To tackle this virus, local public health teams need to take back control
A massive increase in testing and tracing should be the next phase, but decades of cuts and reorganisations have whittled away the necessary regional expertise
https://www.theguardian.com/world/202...

Allyson M Pollock and Peter Roderick Sun 26 Apr 2020

Perhaps, the most surprising aspect of the British Covid-19 crisis is the extent to which the Scottish, Welsh and Northern Irish governments, and the English regions, have allowed strategy to be decided by Westminster.

Health and social care are devolved, and this national epidemic is not homogenous. It is made up of hundreds, if not thousands, of outbreaks around the country, each at a different stage . England had its first confirmed case on 30 January, Wales on 28 February and Scotland on 1 March. Some areas – such as Rutland, Hartlepool, Blackpool, Isle of Wight, Tyneside, Durham, Orkney, Western Isles – had no reported cases until late March, and some even now have relatively few cases.

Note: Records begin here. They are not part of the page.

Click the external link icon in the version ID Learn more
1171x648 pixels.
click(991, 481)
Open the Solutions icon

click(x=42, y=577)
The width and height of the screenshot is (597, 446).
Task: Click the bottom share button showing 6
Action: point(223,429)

Contact tracing and testing, case finding, isolation and quarantine are classic public health measures for controlling communicable diseases. They require local teams on the ground, meticulously tracking cases and contacts to eliminate the reservoirs of infection. This approach is recommended by the WHO at all stages of the epidemic. It was painstakingly adopted in China, Singapore and Taiwan, with a high percentage of close contacts identified and many housed in hotels. Germany has traced contacts throughout. The leaked UK national risk register proposes it.

Yet Public Health England, the agency responsible for communicable disease control in England, stopped contact tracing on 12 March, having reportedly only contacted 3,500 people, of whom about 105 were found to be positive. It’s now about to resume. But why was it stopped, and how will it be resumed?

We’ve not seen an official explanation for its stopping. But lack of both resources and effectiveness are usually mentioned. Resources are essential, just as they have been for increasing acute care capacity, and the potential pool of contact tracers is vast. There are thousands of environmental health officers in local authorities and other sectors who have the necessary skills and experience. Singapore used its army. Teachers and barristers have volunteered in Ireland. Centralising control and management of the pandemic through NHS 111 has also left 7,500 GP practices underused, and the potential for real-time knowledge of new cases, results of swab tests and insight into the geography of spread has been lost. Yes, it’s true that contact tracing is insufficient, but that’s not the same as ineffective. It should have been supplemented, not replaced. Look at Germany.